BEGIN
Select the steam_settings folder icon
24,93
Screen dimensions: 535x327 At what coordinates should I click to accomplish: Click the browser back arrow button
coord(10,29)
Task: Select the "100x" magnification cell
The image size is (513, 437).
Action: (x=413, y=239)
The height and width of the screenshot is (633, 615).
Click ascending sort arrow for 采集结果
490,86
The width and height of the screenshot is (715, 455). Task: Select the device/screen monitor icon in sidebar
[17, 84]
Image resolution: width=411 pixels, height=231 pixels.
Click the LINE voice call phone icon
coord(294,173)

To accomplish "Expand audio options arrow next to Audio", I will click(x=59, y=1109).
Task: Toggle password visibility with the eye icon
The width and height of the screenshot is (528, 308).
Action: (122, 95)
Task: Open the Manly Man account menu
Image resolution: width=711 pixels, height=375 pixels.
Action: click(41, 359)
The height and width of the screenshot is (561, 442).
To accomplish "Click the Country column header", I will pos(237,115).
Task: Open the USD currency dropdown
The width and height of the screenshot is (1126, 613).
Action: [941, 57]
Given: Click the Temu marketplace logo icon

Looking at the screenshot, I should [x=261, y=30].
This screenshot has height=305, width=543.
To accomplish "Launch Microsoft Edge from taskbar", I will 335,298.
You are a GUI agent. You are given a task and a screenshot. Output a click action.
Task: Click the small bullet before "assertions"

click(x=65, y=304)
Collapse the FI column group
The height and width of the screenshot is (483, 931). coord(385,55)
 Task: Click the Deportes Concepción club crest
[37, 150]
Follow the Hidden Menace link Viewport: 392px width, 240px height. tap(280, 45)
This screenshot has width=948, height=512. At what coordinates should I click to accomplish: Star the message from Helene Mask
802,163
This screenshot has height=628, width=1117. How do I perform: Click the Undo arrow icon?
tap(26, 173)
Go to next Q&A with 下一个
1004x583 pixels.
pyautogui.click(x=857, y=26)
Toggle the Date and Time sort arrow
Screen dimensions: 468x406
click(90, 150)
END
* [THE PROBLEM]:
Can you copy every line of the records above character for character?

* [SOLUTION FOR THIS PROBLEM]:
Select the steam_settings folder icon
24,93
Screen dimensions: 535x327 At what coordinates should I click to accomplish: Click the browser back arrow button
coord(10,29)
Task: Select the "100x" magnification cell
The image size is (513, 437).
Action: (x=413, y=239)
The height and width of the screenshot is (633, 615).
Click ascending sort arrow for 采集结果
490,86
The width and height of the screenshot is (715, 455). Task: Select the device/screen monitor icon in sidebar
[17, 84]
Image resolution: width=411 pixels, height=231 pixels.
Click the LINE voice call phone icon
coord(294,173)

To accomplish "Expand audio options arrow next to Audio", I will click(x=59, y=1109).
Task: Toggle password visibility with the eye icon
The width and height of the screenshot is (528, 308).
Action: (122, 95)
Task: Open the Manly Man account menu
Image resolution: width=711 pixels, height=375 pixels.
Action: click(41, 359)
The height and width of the screenshot is (561, 442).
To accomplish "Click the Country column header", I will pos(237,115).
Task: Open the USD currency dropdown
The width and height of the screenshot is (1126, 613).
Action: [941, 57]
Given: Click the Temu marketplace logo icon

Looking at the screenshot, I should [x=261, y=30].
This screenshot has height=305, width=543.
To accomplish "Launch Microsoft Edge from taskbar", I will 335,298.
You are a GUI agent. You are given a task and a screenshot. Output a click action.
Task: Click the small bullet before "assertions"

click(x=65, y=304)
Collapse the FI column group
The height and width of the screenshot is (483, 931). coord(385,55)
 Task: Click the Deportes Concepción club crest
[37, 150]
Follow the Hidden Menace link Viewport: 392px width, 240px height. tap(280, 45)
This screenshot has width=948, height=512. At what coordinates should I click to accomplish: Star the message from Helene Mask
802,163
This screenshot has height=628, width=1117. How do I perform: Click the Undo arrow icon?
tap(26, 173)
Go to next Q&A with 下一个
1004x583 pixels.
pyautogui.click(x=857, y=26)
Toggle the Date and Time sort arrow
Screen dimensions: 468x406
click(90, 150)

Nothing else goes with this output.